Saturday, June 26, 2010

Triple X

Yesterday, some big news happened in the world of Parental Controls. There was a new domain suffix approved for .xxx

This means that pornography sites can now choose to use porn.xxx instead of porn.com. This sounds like great news for parental control software because parents can easily block *.xxx and be safe, right?

However, the key problem with this solution is that there is no legislation to enforce this. Businesses which have an established business will keep their .com addresses (Playboy will still be Playboy.com)

The second, and bigger problem with this is that it gives a false sense of security for parents. Because even if a parent were to block all .xxx domains, it is trivial to discover what the actual address of a domain is. So even if a parent were to block playboy.com, their child could still visit 216.163.137.68

In the end, the new .xxx domain means very little for parental controls.

1 comment:

  1. Incidentally, I use OpenDNS for our DNS which is a ton faster (in terms of network overhead) way of blocking unwanted things. If you request a blocked domain by DNS from OpenDNS, it returns an OpenDNS IP address, which tells you the site is blocked. If you misspell a domain name, it will correct it, and if you give a completely unknown domain name, you get search results instead.

    Now, this has the same problem as any blacklist filtering - you're depending on somebody else's blacklist, which is probably not complete.
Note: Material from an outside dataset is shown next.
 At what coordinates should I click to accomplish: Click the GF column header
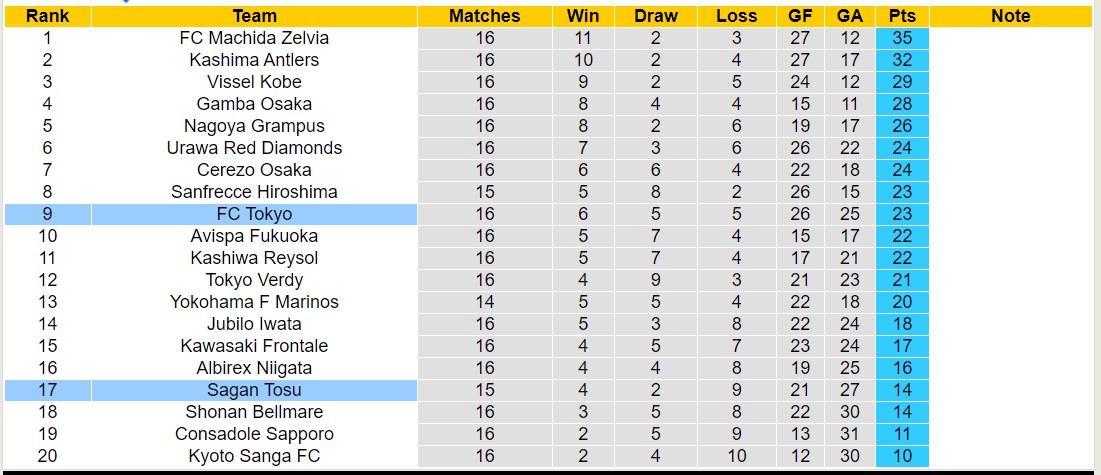pos(800,16)
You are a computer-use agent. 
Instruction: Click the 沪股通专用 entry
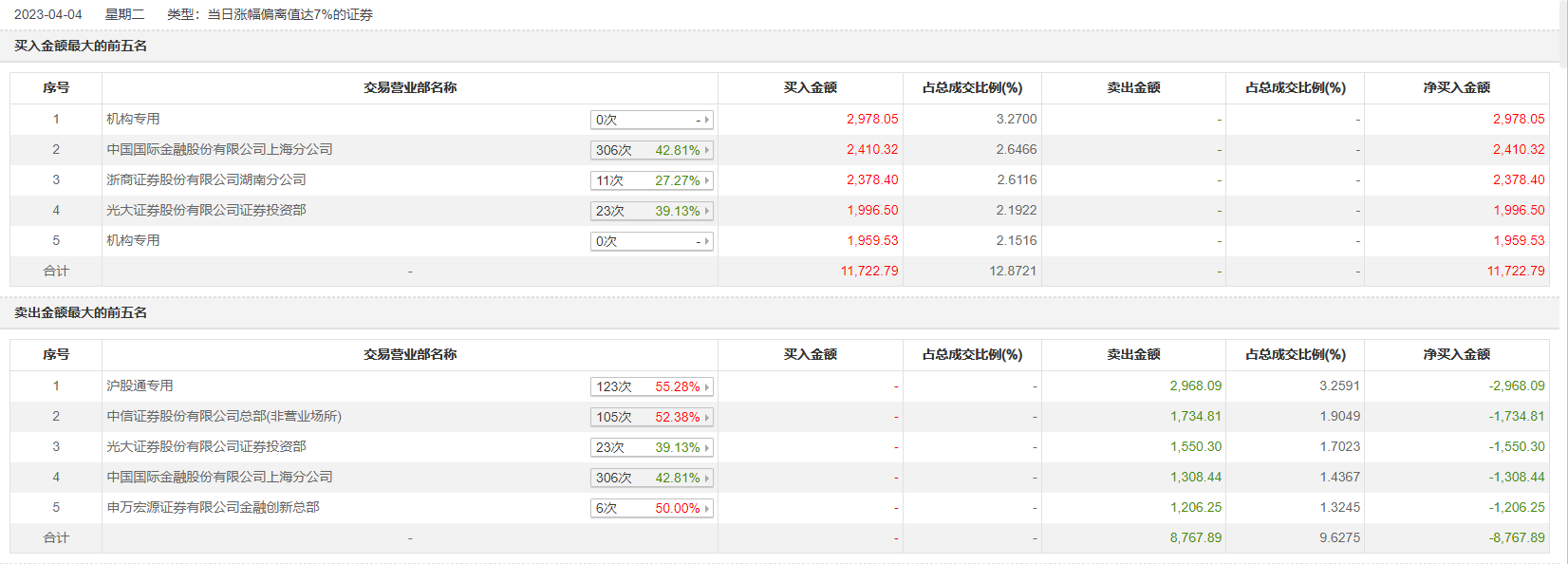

    Since you apply this at your home router, it works on all the computers in your house without reconfiguring the machines. As long as your kids don't have administrative privileges, they can't change the DNS settings for their own machine. At the amount of trouble they'd have to go through otherwise to circumvent the control, you're at a point of better parenting, not better technology. i.e., if your child is willing to go through 20 minutes of configuration or stealing some other Wifi's connection to get to the Internet, then there's no amount of software that can help you, and you need to consider other alternatives - more appropriately look at the sickness (rebellion) instead of the symptom.